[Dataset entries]
= = = = =

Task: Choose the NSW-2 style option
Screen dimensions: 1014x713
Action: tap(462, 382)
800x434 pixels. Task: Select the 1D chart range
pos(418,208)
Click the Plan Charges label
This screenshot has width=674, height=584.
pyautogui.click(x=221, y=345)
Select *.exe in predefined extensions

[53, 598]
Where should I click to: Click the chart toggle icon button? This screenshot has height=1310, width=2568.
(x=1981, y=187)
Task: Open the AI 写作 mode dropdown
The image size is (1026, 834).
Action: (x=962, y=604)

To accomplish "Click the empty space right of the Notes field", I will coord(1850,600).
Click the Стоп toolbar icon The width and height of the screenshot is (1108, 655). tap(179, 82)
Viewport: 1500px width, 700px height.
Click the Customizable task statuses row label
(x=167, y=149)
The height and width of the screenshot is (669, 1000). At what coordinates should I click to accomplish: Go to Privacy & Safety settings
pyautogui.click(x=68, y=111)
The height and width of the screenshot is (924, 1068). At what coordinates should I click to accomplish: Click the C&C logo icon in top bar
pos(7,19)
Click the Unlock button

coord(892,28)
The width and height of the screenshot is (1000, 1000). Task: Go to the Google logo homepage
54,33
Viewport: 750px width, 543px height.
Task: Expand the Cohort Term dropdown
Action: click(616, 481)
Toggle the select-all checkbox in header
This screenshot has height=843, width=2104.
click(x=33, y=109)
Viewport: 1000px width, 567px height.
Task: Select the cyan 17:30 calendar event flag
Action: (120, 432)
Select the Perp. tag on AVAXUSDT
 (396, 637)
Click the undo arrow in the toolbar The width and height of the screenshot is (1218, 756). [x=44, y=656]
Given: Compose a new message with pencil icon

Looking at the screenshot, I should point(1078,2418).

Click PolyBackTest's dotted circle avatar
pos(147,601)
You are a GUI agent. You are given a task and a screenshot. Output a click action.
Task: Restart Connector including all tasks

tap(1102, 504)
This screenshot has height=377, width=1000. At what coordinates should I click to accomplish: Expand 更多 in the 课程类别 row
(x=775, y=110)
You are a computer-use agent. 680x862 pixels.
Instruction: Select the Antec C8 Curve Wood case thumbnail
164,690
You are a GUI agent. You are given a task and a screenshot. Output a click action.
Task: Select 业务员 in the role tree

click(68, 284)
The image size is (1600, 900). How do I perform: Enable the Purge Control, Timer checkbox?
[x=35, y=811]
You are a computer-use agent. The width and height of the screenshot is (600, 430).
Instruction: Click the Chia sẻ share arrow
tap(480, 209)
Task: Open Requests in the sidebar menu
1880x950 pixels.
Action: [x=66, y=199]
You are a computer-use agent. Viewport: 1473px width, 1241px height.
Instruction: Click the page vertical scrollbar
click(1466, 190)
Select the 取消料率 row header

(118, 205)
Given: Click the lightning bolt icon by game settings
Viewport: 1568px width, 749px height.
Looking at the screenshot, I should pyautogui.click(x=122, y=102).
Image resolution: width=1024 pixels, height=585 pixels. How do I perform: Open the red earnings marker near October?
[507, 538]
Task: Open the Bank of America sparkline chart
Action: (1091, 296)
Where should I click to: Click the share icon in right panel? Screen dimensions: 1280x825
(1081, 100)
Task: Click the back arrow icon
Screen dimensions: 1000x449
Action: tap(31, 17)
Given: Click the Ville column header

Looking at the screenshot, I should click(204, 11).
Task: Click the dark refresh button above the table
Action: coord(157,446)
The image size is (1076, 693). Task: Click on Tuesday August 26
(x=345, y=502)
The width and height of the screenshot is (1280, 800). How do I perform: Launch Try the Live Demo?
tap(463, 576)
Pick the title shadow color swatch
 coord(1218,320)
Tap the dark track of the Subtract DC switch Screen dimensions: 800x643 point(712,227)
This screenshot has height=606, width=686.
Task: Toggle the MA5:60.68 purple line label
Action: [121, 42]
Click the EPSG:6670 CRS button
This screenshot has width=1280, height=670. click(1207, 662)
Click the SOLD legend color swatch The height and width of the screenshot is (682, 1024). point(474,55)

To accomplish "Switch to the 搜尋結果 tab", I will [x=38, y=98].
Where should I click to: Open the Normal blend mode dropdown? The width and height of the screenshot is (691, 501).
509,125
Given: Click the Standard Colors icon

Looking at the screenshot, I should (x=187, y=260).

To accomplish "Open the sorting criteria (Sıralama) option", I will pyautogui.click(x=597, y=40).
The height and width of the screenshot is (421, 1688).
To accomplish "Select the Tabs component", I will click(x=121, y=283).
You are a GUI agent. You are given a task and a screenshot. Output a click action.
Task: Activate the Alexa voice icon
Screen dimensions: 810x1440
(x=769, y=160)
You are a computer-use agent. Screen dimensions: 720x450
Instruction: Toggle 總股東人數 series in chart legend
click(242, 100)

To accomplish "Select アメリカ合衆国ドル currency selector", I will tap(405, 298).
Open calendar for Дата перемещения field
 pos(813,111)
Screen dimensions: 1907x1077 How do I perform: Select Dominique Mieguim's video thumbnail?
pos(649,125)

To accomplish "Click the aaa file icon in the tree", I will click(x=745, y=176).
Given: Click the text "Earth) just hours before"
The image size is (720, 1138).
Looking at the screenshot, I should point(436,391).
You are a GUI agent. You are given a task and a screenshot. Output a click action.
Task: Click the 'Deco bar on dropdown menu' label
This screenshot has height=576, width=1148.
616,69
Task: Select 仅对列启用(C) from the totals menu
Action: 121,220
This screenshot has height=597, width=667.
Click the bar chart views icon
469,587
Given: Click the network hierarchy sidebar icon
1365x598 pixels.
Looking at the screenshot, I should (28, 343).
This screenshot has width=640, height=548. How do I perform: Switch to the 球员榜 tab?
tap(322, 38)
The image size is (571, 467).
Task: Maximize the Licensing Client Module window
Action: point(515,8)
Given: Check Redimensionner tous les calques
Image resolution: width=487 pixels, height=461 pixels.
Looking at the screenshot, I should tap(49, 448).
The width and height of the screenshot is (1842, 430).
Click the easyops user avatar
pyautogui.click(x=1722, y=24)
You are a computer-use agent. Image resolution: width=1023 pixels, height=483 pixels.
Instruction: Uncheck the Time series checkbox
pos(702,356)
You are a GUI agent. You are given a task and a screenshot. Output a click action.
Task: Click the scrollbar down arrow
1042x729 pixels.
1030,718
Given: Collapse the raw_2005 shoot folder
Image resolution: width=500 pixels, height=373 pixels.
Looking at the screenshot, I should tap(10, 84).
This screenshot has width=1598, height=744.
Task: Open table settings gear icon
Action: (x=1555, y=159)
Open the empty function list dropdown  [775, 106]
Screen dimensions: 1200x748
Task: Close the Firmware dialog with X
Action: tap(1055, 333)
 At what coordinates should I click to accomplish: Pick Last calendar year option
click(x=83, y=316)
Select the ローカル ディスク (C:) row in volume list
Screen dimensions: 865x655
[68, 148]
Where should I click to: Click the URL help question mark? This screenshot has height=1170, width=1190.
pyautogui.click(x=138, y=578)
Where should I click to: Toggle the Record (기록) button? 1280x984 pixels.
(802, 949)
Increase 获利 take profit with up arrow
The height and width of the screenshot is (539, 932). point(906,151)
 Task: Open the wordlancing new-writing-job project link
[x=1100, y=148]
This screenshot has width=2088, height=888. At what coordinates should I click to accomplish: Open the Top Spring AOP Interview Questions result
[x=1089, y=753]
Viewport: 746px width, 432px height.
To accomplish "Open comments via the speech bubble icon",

= = = = =

* EXERCISE
Return each full line of the entries that contains the word "sidebar".

* THE ANSWER
Task: Open Requests in the sidebar menu
Given: Click the network hierarchy sidebar icon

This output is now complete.